Thursday, 26 May 2011

Falling Real Wage Fun (3)

A certain commenter over at HPC insists that using National Insurance receipts to guesstimate a ten per cent fall in total real wages during the period April 2008 to April 2011 is completely wrong, and that we should use Average Weekly Earnings (see Historical Time Series, Regular Pay tab) and the Consumer Price Index.

OK. There's no figure for April 2011, so let's use March instead.

March 2008, AWE £408, CPI 106.7
March 2009, AWE £417, CPI 109.8
March 2010, AWE £424, CPI 113.5
March 2011, AWE £433, CPI 118.1

We then adjust AWE for the CPI deflator to express AWE in terms of March 2011 prices:

March 2008, AWE £451
March 2009, AWE £448
March 2010, AWE £441
March 2011, AWE £433

That looks like a real fall of exactly four per cent, which we can further adjust for a 1.2% fall in total employment (from ONS Labour Market Statistical Bulletin) which gives us a total real fall of just over five per cent, which, intuitively, seems closer to the mark than a ten per cent fall.

6 comments:

Old BE said...

5% would tally with the roughly 5% fall in GDP.

Mark Wadsworth said...

BE, sure, I was just trying a few different statistics to see how they tallied.

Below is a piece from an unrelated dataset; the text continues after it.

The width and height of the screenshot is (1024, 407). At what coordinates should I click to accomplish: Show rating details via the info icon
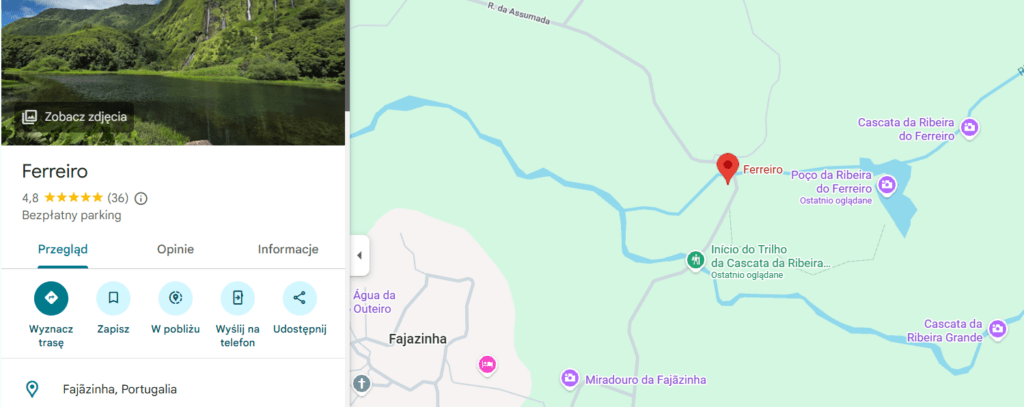click(x=141, y=198)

PS, a recession is two quarters of negative growth, one definition of a 'depression' is the period after a peak until we catch up with that peak again, i.e. if economy grows 1.5% for the next three years, the depression will have lasted six years.

flashman said...

"one definition of a 'depression' is the period after a peak until we catch up with that peak again"

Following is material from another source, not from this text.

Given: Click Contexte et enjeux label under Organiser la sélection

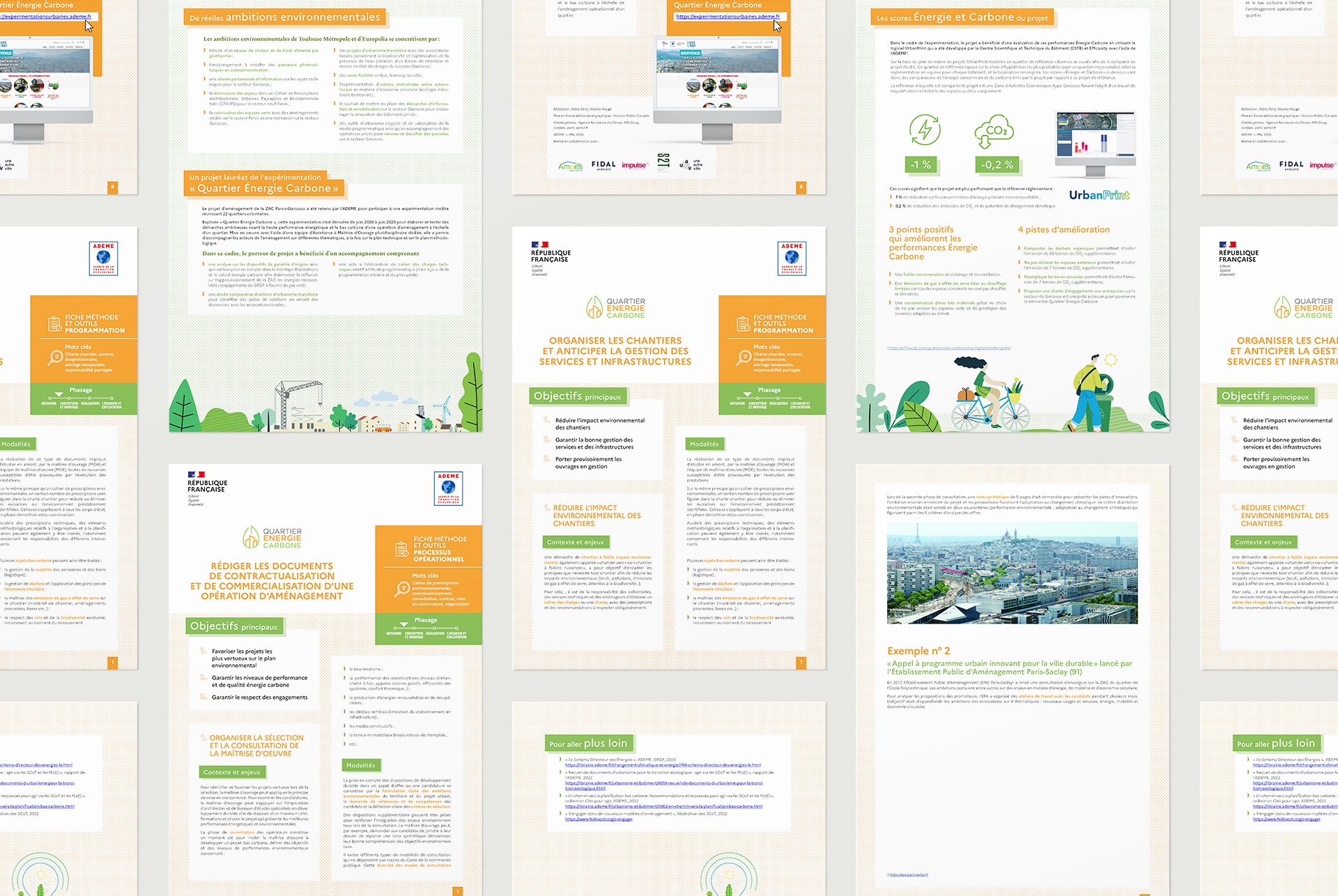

If that were true, the first day of every recession would also be a depression. In fact, seeing as a recession is not called until we’ve had two quarters of negative growth, we'd be in a depression a month before we were in a recession

mw: you can’t adjust the fall in real average wages from 4% to 5% by applying the 1.2% increase in unemployment. The AWE represents eanings PER JOB (if I'm understanding what you are trying to do)

Mark Wadsworth said...

F: "mw: you can’t adjust the fall in real average wages from 4% to 5% by applying the 1.2% increase in unemployment. "

Well, that's exactly what I DIDN'T do.

I adjusted average wages for CPi to arrive at REAL average wages and then I adjusted REAL average wages by TOTAL employment to arrive at TOTAL REAL average wages.

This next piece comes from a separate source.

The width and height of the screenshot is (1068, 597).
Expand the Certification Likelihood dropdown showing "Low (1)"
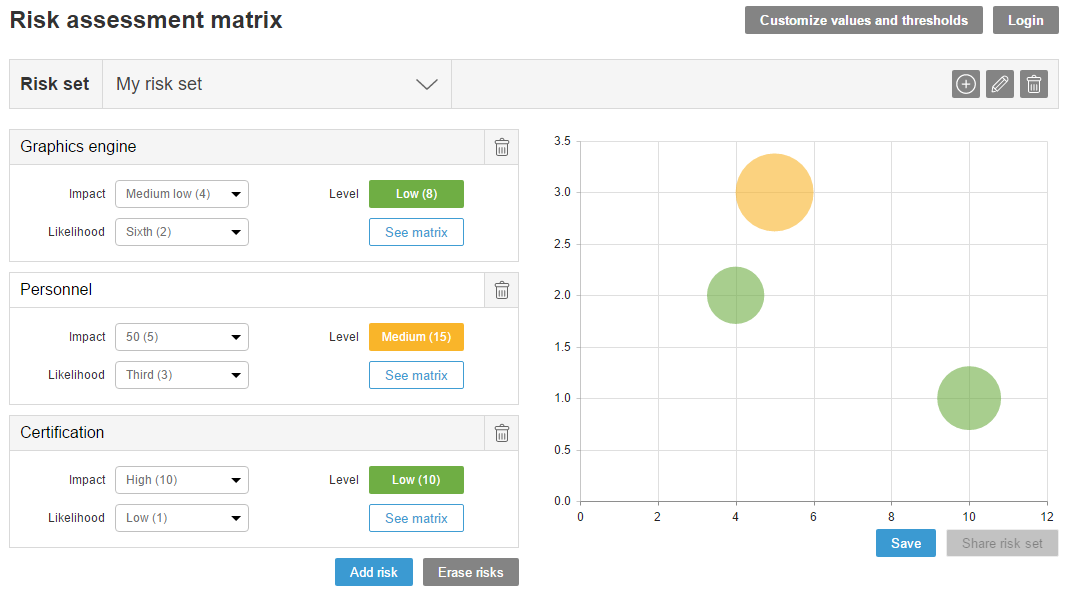(181, 518)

I think I made that pretty clear.

flashman said...

The average wages number are PER JOB, you thick numpty. How long did it take you to work out that dis-informational, weaselly response? You made a mistake and as per usual, you will talk any amount of shifty drivel to disguise the fact. You really are acting more like a Dickensian oick every day. By the way, if you deliberately misquote me or get cheeky behind my back again, I will wring your scrawny neck.

Mark Wadsworth said...

F, yes, average wages are per job, which is why we would multiply them by the number of total jobs to get an idea of total wages paid out.

You yourself suggested this method on the other thread. I shall gleefully quote your comments 20 and 22:

"Average earnings are far from useless for your purposes. If you know the average earnings (openly published) and you know the number of people in employment (also openly published), then you know the TOTAL earnings... All I've got to do is multiply one number by another."